NSW farmers were the most optimistic about their prospects, with 46 per cent expecting improved incomes in the next year on the back of the return to more favourable seasonal conditions.

With irrigation storages filling once again, cotton farmers were found to be the most optimistic sector in relation to incomes with 51 per cent nationally expecting an upturn.

In terms of on-farm investment, the number of producers intending to increase investment in their farm business over the next 12 months remained stable this quarter, at 25 per cent. But in NSW, this figure was higher – with 35 per cent intending to up investment (compared with 31 per cent last survey).

By sector, cotton growers had a strong investment appetite – with 46 per cent saying they will be increasing investment in their farm business in the year ahead.

On-farm improvements and drought recovery measures were the focus of much of this planned additional spending. Of those farmers planning to increase investment nationally, 62 per cent indicated it would be directed to improvements such as fences, sheds and silos, while 52 per cent have earmarked spending on pasture improvements, fodder, crops and fertiliser.

Increasing livestock numbers was also a priority for 45 per cent of those farmers planning to invest more this year, while the number intending to buy additional property remained unchanged at 25 per cent.

Mr Knoblanche said one of the stand-out trends in the Australian farm sector had been the continuing strength seen in the property market – a sign, he said, of underlying confidence in Australian agriculture beyond any present uncertainty.

It’s a sign of the confidence in agriculture as an industry and is being helped by very low interest rates, good seasons and in most sectors, good income prospects,” he said.

While the survey reveals farmers are growing more concerned about the impact of COVID-19 on the agricultural sector, intentions to grow their holdings and keep investing in their farm business are still very strong which is very encouraging.”

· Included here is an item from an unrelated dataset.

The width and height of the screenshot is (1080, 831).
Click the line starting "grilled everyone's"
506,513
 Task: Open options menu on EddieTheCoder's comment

A comprehensive monitor of outlook and sentiment in Australian rural industries, the Rabobank Rural Confidence Survey questions an average of 1000 primary producers across a wide range of commodities and geographical areas throughout Australia on a quarterly basis. The most robust study of its type in Australia, the survey has been conducted by an independent research organisation interviewing farmers throughout the country each quarter since 2000. The next results are scheduled for release in December 2020.